Под навесом, вытащив из-под лавки ведро с картошкой, Василий Матвеевич, вручив гостю маленький тонкий ножичек, выставил на стол миску: сюды клади! И, потоптавшись, повернул к дому: пойду, воды согрею. Вернулся он минут через семь, а гость всё ещё возился со второй картофелиной. Он так старался и, вроде, выходило хорошо, аккуратно, но старик, понаблюдав с минуту за его неловкими движениями, не выдержал и, вынув из его рук нож, быстро начистил большую миску картошки.

– Дома, наверное, не знаешь, с какой стороны к плите подойти, а, паря? А мужик сам себя должен обслуживать. И жене подмога, само собой, не помешает. Ты как, женатый или бессемейный?

– Женат, – отчего-то вздохнул гость.

– Не мастак ты руками, значит, робить. Или чем другим бабу берешь? – без улыбки ждал ответа старик.

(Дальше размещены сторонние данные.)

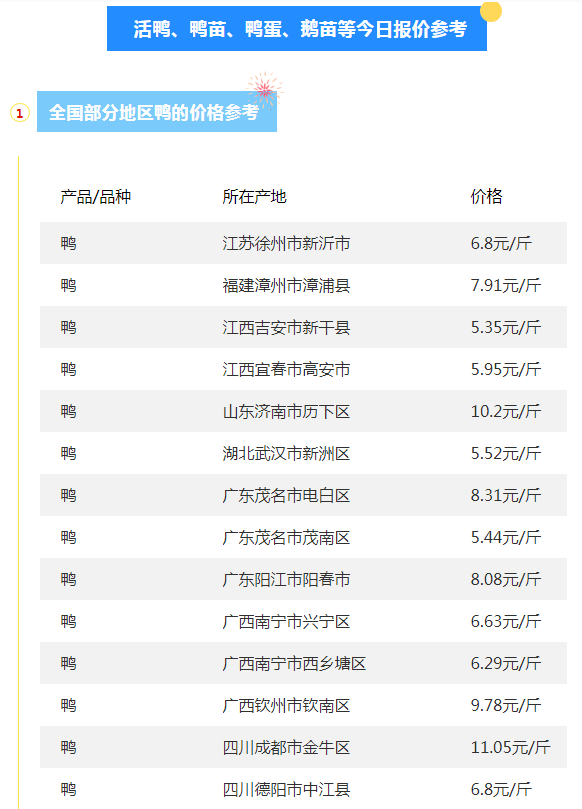Image resolution: width=582 pixels, height=809 pixels.
Task: Click the 10.2元/斤 price for 济南市历下区
Action: [x=506, y=411]
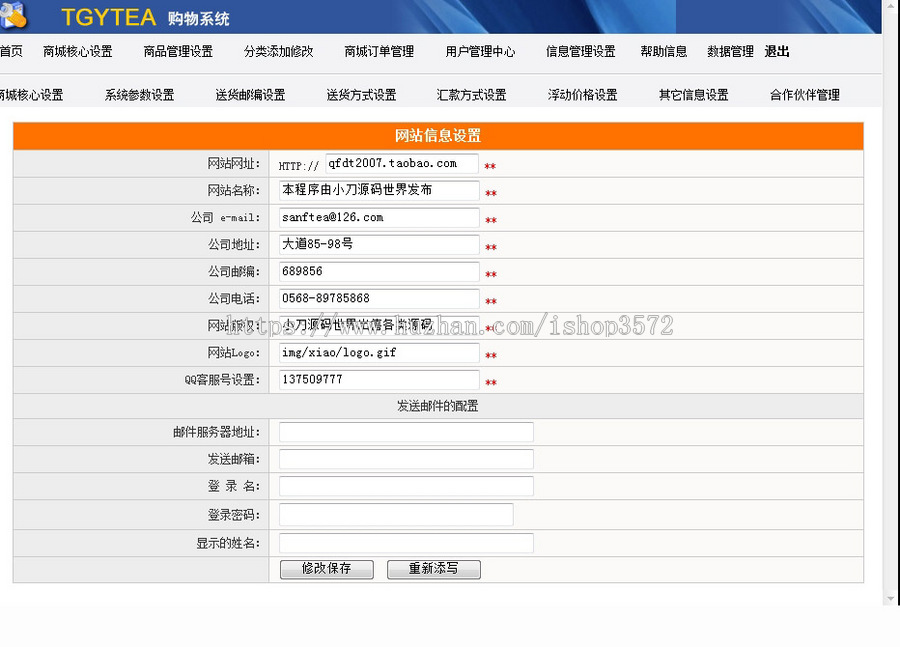The height and width of the screenshot is (647, 900).
Task: View the 帮助信息 help section
Action: [663, 51]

– Уже ничем не беру! – признался тот. И тут же понял: его пристально рассматривают. В чёрных узких глазах старика читалось… Что? Удивление? Он выдержал взгляд, но когда уже был готов признать: «Ну да, тот самый!», старик, неловко закашляв, переключился на рыбу.

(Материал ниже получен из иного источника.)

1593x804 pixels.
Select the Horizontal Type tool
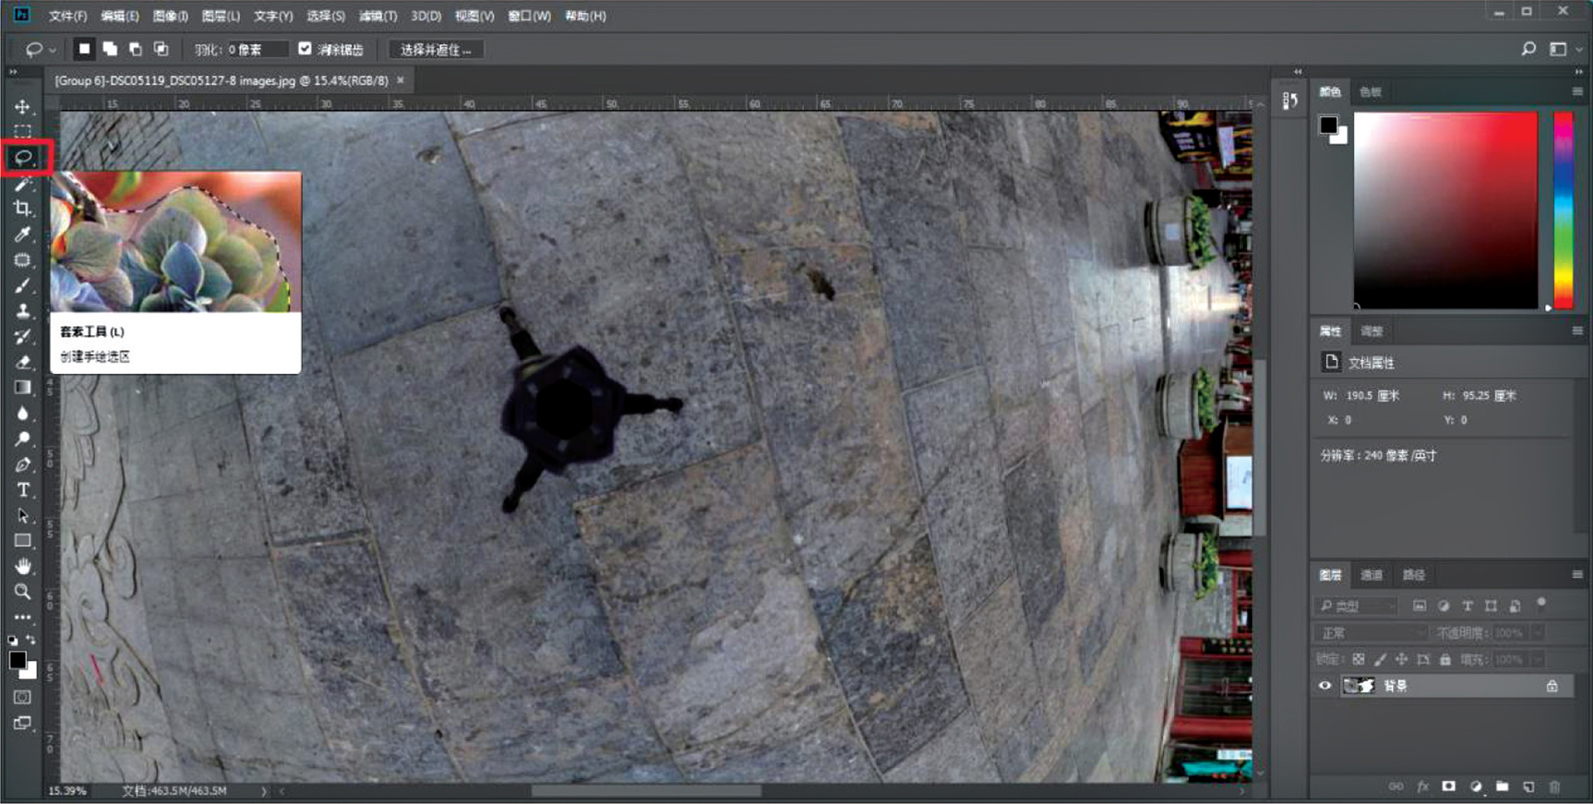tap(22, 490)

– Хорошие сёдни в магазине селёдки… Какого лука будем, головкой или зелёного? Зелёный у меня в огороде до снега стоит.

– Как скажете.

– А ты сам-то как? Мнение твоё, какое?

– Да какое у меня мнение…

– Ты это, паря, брось! У человека должно быть всегда своё мнение…

– Согласен. Только в мелочах я не принципиальный, а тем более в гостях. И лук не мой, и селёдка не моя…

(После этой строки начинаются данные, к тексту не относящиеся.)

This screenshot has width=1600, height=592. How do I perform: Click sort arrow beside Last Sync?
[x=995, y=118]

– Тоже правильно. Правильно, говорю, рассуждаешь. Бывалый парень, а? Мать с батькой живые ещё?

– Живы. Надеюсь, живы.

– Видать давно был у родителёв?

– Давно, – опустил голову гость.

– Что же это ты? Всё по свету носит?

– Да вот как-то так…

– Нехорошо. Сам уже сивый, должон понимать, што им немного осталось…

Узловатыми и плохо гнущимися пальцами старик ловко снял кожицу с двух селёдок, вынул внутренности. Завернув всё это в газету, бросил в маленькую топку стоящей рядом железной печки на высоких ножках. – А сходи-ка, Николай, в дом, там картоха, поди, уже закипела, так ты крышку-то сдвинь! Там и хлеб на столе лежит, хлеба могёшь нарезать? Свежий сёдни, мяконький! А то, как ни придешь в магазин, а он у них всё чёрствый да чёрствый…

Пока ждали Толю, вынесли раскладной стол из дома, втиснули его между лавками на веранде и разложили еду: и сизые кусочки селёдки, присыпанные зелёным луком, и белые ломти варёной курицы, и жёлто блестевшие соленые грибы, и серый хлеб в плетёной корзинке. Старик осмотрел стол: вроде, всё путём, но его тёмные руки всё что-то беспокойно переставляли с места на место. Наконец, достигнув некой застольной гармонии, старик успокоился.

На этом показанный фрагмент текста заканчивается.